Ce qu’il y a là de regrettable, ce n’est pas, notez-le bien, que l’on s’occupe de Mme de Pompadour ou de Mme du Barry, c’est uniquement que l’on se détourne, des grandes questions et que nos historiens perdent le sens de la grande histoire. Il ne faut pas d’ailleurs s’en étonner. Avec les méthodes qu’ils prônent et parmi le fatras de ces publications dont ils nous accablent, l’étonnant serait qu’ils eussent pu se reprendre, et l’admirable qu’ils eussent eu l’audace de lutter contre le courant. On dominait sa matière autrefois ; aujourd’hui on se laisse dominer par elle, et l’on prétend qu’il y a progrès. Le fait est que les érudits succombent sous le détail, et perdus dans cet amas de documens qu’ils brassent désespérément, incapables de rien sacrifier des notes et notules qu’ils ordonnent dans leurs portefeuilles avec une régularité de comptables, impuissans à prendre parti, le courage qu’ils n’ont plus, c’est le courage d’ignorer les documens inutiles, et l’habitude qui leur manque, c’est l’habitude de penser.
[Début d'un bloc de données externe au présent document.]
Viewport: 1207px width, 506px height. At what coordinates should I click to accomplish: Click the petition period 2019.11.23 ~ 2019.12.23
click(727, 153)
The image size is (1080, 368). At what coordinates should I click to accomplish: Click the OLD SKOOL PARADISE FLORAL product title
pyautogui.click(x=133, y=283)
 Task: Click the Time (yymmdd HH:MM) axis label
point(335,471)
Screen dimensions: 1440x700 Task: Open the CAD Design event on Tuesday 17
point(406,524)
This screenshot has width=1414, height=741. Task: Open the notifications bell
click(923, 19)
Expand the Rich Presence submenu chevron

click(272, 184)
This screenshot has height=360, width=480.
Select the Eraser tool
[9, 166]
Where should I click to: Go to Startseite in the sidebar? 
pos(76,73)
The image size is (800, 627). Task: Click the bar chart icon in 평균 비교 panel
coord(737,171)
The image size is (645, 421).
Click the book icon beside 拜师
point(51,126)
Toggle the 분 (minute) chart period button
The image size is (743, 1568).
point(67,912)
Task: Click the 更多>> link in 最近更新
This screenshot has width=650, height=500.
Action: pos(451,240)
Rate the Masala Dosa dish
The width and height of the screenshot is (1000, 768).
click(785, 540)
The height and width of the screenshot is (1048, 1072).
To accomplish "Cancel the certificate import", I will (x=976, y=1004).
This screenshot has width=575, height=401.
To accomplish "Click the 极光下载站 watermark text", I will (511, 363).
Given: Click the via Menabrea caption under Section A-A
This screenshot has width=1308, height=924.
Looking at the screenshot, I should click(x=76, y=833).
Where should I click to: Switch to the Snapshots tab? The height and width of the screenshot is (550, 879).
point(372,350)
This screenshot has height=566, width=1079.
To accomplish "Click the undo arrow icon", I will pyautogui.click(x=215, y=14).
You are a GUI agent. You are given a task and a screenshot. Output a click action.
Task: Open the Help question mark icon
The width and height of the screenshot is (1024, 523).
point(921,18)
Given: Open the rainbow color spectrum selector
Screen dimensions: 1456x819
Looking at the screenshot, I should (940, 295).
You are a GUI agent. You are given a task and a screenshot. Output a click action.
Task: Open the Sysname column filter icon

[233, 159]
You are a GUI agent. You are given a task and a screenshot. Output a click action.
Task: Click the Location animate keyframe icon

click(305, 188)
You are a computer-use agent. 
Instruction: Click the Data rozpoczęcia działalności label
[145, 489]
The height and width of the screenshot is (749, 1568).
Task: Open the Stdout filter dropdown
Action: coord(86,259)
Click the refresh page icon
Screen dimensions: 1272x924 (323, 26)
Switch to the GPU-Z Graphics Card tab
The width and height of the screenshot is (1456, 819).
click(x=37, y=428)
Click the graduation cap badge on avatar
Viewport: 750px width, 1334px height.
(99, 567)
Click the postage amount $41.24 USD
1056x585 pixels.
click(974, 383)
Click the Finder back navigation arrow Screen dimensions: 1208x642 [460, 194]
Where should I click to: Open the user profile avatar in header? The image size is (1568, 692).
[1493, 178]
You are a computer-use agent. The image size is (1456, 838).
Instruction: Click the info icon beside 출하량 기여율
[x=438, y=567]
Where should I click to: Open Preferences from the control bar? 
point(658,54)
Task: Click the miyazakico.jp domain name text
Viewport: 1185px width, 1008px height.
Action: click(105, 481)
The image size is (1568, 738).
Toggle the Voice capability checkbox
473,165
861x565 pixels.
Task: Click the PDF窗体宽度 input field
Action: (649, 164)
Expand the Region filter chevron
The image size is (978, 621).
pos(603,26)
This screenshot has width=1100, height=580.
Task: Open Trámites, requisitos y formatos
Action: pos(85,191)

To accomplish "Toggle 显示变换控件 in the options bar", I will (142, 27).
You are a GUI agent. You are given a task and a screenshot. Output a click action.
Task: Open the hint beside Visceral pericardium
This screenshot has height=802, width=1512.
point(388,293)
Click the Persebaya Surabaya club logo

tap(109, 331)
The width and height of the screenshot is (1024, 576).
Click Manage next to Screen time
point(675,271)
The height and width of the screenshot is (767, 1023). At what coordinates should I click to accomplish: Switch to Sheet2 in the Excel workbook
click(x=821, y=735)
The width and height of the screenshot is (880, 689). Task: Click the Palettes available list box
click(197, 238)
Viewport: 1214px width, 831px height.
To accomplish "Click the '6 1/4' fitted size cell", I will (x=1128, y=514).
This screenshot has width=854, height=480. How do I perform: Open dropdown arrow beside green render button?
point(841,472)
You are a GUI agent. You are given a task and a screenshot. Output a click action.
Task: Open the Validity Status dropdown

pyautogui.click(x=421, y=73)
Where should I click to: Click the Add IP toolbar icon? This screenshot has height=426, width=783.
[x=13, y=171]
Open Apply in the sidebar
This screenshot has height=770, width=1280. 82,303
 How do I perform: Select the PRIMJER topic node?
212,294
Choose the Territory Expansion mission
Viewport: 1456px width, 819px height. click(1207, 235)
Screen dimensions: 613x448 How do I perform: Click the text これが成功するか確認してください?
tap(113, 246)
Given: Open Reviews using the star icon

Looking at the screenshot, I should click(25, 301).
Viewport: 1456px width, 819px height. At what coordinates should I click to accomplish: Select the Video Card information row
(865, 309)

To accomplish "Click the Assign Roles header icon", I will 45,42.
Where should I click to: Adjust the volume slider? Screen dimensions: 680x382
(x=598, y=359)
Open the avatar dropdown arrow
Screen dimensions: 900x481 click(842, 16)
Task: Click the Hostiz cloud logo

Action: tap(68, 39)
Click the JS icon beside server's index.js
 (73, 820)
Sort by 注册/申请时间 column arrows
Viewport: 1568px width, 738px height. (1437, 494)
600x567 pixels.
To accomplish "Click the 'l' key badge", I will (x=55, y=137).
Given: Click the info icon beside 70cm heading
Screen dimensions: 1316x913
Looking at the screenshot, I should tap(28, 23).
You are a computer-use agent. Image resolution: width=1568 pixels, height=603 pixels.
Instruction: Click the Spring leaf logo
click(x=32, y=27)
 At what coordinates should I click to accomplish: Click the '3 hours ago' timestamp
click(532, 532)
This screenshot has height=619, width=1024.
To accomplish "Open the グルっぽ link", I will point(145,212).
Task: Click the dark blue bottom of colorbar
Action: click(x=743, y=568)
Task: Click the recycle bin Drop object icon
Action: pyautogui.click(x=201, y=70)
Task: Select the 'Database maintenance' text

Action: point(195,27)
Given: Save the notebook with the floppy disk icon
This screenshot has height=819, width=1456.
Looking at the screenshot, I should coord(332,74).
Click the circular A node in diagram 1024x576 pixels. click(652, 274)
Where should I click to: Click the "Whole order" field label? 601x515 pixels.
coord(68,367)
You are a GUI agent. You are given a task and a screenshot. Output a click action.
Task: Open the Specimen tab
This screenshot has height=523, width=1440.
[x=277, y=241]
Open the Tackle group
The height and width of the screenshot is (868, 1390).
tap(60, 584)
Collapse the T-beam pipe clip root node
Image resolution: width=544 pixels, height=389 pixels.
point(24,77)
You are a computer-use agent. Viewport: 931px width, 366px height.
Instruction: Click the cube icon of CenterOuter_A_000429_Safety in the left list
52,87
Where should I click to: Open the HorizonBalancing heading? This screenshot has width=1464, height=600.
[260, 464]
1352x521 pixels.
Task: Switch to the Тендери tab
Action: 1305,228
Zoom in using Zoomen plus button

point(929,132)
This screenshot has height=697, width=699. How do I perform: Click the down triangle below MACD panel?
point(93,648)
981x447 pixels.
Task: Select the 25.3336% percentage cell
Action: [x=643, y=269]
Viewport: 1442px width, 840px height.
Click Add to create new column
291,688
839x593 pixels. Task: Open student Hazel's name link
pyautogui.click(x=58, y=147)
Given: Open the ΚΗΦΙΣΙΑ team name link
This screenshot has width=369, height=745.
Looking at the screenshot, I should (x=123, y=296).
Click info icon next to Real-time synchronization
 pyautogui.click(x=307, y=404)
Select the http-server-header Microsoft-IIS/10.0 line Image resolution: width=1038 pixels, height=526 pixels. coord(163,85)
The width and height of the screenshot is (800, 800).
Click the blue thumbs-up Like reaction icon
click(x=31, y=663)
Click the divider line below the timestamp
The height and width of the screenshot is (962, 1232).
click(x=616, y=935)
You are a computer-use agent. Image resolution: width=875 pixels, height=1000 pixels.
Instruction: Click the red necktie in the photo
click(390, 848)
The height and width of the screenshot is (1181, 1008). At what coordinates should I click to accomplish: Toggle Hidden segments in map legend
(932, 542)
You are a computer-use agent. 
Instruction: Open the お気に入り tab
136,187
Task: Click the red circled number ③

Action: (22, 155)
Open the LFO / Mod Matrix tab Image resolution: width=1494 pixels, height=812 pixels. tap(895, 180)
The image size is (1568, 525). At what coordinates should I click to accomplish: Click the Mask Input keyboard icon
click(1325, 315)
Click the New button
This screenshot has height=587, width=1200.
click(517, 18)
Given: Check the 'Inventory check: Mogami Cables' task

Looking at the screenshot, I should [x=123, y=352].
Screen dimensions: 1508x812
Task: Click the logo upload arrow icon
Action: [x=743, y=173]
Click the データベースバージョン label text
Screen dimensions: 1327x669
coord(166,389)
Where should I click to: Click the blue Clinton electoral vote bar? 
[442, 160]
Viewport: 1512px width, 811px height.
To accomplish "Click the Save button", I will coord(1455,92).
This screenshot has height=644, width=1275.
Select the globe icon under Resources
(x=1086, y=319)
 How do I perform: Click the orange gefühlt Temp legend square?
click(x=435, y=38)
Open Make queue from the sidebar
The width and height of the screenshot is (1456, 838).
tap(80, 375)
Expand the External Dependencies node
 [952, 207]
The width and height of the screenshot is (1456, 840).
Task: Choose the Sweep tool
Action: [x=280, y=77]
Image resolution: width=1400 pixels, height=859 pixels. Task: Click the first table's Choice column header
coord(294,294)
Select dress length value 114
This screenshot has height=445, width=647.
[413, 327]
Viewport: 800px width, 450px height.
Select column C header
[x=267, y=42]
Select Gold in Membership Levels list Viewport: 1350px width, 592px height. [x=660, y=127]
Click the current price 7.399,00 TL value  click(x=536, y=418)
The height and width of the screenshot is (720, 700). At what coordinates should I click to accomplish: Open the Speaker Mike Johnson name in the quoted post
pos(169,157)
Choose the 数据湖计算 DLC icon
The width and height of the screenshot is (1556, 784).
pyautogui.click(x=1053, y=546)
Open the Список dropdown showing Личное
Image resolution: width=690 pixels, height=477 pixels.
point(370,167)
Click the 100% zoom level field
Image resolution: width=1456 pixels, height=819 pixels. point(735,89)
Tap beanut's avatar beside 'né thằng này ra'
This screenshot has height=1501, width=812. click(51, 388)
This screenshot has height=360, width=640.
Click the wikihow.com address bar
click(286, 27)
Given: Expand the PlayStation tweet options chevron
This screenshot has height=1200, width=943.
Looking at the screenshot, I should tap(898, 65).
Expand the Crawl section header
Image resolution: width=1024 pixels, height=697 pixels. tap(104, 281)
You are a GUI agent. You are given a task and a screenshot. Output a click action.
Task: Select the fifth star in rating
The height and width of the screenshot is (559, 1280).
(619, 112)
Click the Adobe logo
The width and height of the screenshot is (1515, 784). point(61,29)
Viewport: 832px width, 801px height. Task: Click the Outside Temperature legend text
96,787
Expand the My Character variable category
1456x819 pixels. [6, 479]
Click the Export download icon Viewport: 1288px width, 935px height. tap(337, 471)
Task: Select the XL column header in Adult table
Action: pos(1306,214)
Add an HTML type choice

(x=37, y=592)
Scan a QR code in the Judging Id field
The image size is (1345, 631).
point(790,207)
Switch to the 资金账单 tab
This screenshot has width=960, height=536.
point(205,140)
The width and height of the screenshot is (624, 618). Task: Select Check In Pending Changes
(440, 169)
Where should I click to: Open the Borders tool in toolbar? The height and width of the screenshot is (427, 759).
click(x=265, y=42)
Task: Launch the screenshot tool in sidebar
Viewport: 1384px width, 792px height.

Ils ont peur des idées générales. Au nom de l’érudition, ils ont mis l’interdit sur la liberté de penser. Aussi regardez ce qu’est devenue chez nous la production historique depuis quelques années, chez nous, dans le pays des Guizot, des Michelet, des Augustin et des Amédée Thierry, des Mignet, et dans ce siècle qui s’intitule volontiers lui-même le siècle de la critique et de l’histoire : on édite, on commente, on compile, on ne compose plus. Il paraît que sur toutes les grandes questions de l’histoire des temps modernes, ce sont les documens qui manquent ! Nous aurons l’impertinence de croire que ce ne sont pas les documens qui manquent, mais bien l’art de les mettre en œuvre ; et j’ajouterai le temps, le temps matériel de consulter seulement ou d’extraire ce qu’on en a publié sur toutes les grandes questions de l’histoire générale. Ce sont si peu les documens. qui manquent, qu’au contraire il y en a trop. Une vie d’homme suffirait-elle pour lire par exemple tout ce qu’on a publié sur l’histoire de la réformation ou sur l’histoire de la révolution française ?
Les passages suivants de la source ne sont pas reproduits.